ACTION ITEM:
Lines in the records below that contain the word "filter" must each be copied.

★ ★ ★ ★ ★

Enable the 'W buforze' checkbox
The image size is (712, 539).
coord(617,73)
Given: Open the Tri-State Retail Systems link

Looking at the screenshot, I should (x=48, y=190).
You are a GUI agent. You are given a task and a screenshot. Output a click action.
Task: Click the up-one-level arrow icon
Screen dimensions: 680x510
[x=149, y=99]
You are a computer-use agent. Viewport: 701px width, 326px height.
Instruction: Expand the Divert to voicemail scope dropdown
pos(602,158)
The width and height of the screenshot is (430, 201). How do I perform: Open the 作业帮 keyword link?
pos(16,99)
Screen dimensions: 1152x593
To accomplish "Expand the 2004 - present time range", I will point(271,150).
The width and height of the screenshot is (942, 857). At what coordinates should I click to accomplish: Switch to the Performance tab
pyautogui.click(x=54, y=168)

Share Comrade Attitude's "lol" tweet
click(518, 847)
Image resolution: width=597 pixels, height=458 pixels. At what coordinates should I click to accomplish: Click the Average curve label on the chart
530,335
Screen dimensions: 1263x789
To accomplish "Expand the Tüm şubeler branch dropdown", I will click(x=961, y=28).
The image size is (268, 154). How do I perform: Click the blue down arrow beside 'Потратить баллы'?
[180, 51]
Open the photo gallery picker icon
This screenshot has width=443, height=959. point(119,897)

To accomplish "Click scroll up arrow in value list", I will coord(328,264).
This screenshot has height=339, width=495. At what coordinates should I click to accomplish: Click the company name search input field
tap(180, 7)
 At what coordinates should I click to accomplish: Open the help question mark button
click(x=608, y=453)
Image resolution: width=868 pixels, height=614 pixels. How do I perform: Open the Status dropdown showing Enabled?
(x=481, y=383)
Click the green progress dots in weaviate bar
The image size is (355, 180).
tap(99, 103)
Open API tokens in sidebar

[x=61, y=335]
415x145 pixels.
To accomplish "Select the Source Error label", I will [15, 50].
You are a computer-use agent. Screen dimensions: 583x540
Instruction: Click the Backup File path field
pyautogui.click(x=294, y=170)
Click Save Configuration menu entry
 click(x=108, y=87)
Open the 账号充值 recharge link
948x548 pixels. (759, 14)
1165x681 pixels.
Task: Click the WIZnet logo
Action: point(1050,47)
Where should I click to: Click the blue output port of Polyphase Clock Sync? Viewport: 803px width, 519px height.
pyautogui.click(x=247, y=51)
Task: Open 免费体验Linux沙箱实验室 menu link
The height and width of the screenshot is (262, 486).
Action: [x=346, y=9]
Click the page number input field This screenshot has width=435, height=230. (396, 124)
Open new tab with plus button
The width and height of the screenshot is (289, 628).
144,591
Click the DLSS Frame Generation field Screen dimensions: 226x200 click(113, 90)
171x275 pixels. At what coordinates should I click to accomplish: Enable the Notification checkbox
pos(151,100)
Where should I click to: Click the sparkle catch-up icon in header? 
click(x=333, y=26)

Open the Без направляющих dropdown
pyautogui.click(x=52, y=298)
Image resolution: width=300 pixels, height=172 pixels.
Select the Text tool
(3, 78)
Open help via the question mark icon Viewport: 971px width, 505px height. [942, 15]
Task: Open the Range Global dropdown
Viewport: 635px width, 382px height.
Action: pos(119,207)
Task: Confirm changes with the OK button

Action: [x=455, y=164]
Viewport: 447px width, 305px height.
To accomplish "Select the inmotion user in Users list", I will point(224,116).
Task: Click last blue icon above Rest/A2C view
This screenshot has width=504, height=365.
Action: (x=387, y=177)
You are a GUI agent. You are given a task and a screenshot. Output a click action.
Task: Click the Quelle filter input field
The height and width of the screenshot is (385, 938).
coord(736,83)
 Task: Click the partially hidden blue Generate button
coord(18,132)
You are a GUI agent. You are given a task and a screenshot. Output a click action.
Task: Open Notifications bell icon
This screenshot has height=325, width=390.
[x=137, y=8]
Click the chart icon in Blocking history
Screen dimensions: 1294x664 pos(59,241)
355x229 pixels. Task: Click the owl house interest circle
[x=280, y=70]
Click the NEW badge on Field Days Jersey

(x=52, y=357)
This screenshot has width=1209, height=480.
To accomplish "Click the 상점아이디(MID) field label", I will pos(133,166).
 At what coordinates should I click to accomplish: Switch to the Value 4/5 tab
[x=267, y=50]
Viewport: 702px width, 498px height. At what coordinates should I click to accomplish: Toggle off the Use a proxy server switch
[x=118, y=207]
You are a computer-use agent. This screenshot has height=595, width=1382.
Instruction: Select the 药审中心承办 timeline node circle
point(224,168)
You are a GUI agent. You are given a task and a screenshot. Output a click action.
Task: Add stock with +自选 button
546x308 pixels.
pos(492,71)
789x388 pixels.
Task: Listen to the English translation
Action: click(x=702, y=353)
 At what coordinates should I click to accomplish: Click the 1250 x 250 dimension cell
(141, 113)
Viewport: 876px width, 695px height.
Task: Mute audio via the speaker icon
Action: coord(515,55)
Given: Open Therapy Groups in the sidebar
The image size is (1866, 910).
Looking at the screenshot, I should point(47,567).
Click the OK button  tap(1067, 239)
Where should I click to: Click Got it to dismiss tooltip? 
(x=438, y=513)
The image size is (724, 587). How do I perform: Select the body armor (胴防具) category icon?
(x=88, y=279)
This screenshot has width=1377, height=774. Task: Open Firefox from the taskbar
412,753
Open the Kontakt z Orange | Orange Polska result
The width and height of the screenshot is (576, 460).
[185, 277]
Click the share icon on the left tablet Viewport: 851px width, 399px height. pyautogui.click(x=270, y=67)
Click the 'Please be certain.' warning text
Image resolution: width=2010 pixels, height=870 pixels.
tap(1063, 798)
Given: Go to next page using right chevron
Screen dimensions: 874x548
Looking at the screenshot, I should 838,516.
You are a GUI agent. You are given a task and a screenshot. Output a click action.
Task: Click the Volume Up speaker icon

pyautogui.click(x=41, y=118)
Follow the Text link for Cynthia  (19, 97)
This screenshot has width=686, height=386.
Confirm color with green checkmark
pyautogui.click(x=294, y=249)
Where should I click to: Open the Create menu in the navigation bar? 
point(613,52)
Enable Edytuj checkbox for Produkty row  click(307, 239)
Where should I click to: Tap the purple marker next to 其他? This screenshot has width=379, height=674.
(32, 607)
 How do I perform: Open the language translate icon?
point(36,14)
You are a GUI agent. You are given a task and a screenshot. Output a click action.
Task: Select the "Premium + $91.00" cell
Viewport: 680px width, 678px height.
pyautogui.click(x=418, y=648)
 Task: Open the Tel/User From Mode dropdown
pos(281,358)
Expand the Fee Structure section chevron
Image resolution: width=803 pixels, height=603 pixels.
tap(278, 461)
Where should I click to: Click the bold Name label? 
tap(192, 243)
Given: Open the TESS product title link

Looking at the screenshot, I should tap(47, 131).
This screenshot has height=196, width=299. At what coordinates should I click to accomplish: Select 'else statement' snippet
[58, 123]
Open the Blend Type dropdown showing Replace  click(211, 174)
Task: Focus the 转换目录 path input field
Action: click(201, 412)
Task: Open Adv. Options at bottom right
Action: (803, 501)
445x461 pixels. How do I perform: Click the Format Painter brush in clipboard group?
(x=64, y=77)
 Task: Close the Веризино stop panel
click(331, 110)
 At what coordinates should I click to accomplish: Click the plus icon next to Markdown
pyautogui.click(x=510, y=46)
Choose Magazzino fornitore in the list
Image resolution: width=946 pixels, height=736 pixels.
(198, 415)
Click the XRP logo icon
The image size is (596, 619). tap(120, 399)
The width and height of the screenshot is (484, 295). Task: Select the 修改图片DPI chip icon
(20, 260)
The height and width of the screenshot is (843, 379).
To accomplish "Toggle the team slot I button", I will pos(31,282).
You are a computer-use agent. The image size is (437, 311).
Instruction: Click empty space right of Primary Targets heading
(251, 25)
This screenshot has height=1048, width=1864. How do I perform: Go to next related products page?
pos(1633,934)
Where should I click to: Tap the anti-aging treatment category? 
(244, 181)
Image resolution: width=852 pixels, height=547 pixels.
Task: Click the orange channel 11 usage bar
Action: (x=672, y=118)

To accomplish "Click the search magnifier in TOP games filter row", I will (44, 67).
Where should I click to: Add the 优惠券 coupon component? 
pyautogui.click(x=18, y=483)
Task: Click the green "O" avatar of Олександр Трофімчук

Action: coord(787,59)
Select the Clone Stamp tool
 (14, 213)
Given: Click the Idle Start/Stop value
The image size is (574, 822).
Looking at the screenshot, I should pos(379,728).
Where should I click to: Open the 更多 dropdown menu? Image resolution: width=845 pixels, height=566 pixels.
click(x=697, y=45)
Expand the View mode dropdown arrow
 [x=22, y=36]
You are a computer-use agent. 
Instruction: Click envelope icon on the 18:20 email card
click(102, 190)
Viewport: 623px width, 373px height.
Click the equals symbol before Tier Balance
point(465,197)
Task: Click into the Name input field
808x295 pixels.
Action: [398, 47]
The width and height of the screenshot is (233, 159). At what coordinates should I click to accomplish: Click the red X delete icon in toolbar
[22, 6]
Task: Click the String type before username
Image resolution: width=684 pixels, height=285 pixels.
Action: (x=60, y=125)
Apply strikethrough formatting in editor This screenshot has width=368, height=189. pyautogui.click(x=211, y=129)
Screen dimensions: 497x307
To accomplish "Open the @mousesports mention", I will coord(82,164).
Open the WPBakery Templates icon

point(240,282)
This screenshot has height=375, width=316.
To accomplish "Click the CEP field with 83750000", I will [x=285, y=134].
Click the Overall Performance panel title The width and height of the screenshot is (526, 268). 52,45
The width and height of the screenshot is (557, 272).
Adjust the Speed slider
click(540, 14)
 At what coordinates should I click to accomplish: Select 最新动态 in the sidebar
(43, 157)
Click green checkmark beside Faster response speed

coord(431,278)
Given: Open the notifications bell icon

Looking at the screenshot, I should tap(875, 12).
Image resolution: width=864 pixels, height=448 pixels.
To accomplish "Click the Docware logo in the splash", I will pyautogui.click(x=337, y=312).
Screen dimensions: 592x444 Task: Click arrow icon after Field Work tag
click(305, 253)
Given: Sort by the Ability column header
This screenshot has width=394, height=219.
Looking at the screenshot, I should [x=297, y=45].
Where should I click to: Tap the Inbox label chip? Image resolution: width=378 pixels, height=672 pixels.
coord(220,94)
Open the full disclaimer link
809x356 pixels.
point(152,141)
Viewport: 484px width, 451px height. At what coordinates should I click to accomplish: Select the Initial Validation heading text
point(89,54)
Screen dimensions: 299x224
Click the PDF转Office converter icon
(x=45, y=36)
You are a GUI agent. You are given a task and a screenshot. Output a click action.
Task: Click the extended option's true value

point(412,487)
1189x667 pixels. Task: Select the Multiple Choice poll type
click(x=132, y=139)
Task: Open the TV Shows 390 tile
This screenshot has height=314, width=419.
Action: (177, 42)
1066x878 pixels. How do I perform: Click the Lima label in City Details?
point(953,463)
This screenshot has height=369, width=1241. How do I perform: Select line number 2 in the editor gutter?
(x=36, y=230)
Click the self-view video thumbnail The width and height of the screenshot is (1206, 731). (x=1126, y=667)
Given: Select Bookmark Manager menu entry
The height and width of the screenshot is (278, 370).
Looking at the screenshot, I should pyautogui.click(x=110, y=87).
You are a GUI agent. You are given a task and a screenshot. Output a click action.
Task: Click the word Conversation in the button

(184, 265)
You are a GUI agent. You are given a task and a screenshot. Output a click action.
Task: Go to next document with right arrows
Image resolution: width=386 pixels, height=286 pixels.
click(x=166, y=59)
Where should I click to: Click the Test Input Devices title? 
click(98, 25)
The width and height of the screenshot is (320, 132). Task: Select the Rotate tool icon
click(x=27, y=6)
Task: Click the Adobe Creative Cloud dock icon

★ ★ ★ ★ ★

ANSWER SPACE:
Task: Click the Quelle filter input field
To accomplish "Click the search magnifier in TOP games filter row", I will (44, 67).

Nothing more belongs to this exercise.